Transplant Eligibility, Post-Induction Decisions, and Real-World Complexity

Segment 4 examines how clinicians navigate transplant eligibility and early treatment choices in AML, particularly during the first days of diagnosis when critical decisions must be made without complete molecular information.

Segment 4 examines how clinicians navigate transplant eligibility and early treatment choices in AML, particularly during the first days of diagnosis when critical decisions must be made without complete molecular information. The panel discusses the frequent dilemma: patients often require treatment initiation before next-generation sequencing or donor identification is available. This uncertainty complicates the decision between intensive induction and lower-intensity regimens. They emphasize the need for rapid turnaround testing, though many centers still wait weeks to receive full molecular data, making early treatment choices dependent on clinical stability and disease urgency rather than precise risk stratification.

The speakers debate whether prioritizing less intensive approaches risks sacrificing long-term outcomes for some patients—particularly younger, potentially transplant-eligible individuals with biologically aggressive disease. They note that although venetoclax-based regimens have shown strong remission rates and tolerability, the long-term survival after allogeneic transplant may differ from outcomes achieved following more intensive induction, especially in select molecular subsets.

### What the exercise asks
Can you restate the passage on transplant eligibility in AML from "The speakers debate" up to and including "select molecular subsets.", substituting "response rates" for "remission rates"? None of the data is needed here.

### Recorded information

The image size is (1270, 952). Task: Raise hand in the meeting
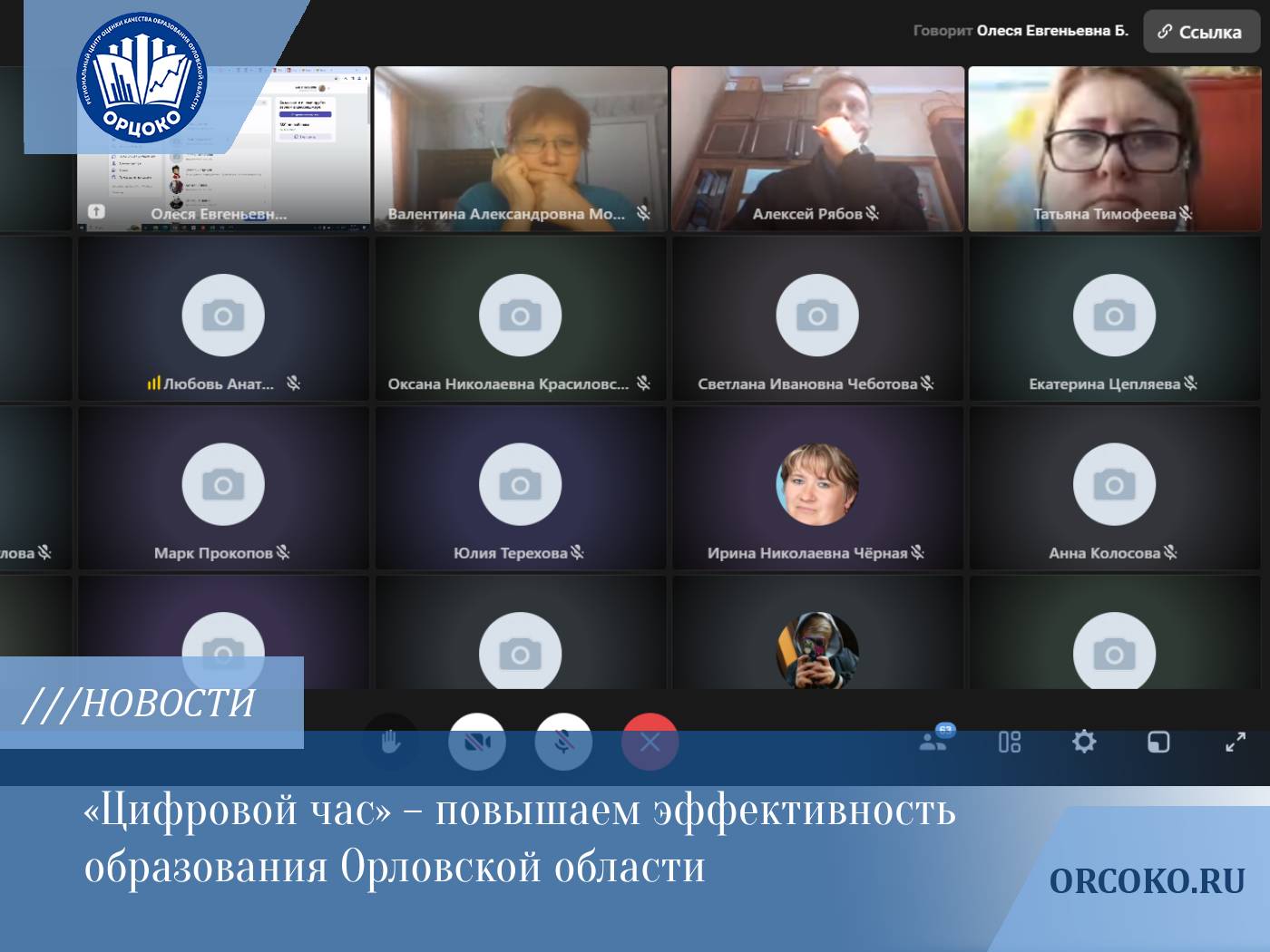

### Answer to the problem
The speakers debate whether prioritizing less intensive approaches risks sacrificing long-term outcomes for some patients—particularly younger, potentially transplant-eligible individuals with biologically aggressive disease. They note that although venetoclax-based regimens have shown strong response rates and tolerability, the long-term survival after allogeneic transplant may differ from outcomes achieved following more intensive induction, especially in select molecular subsets.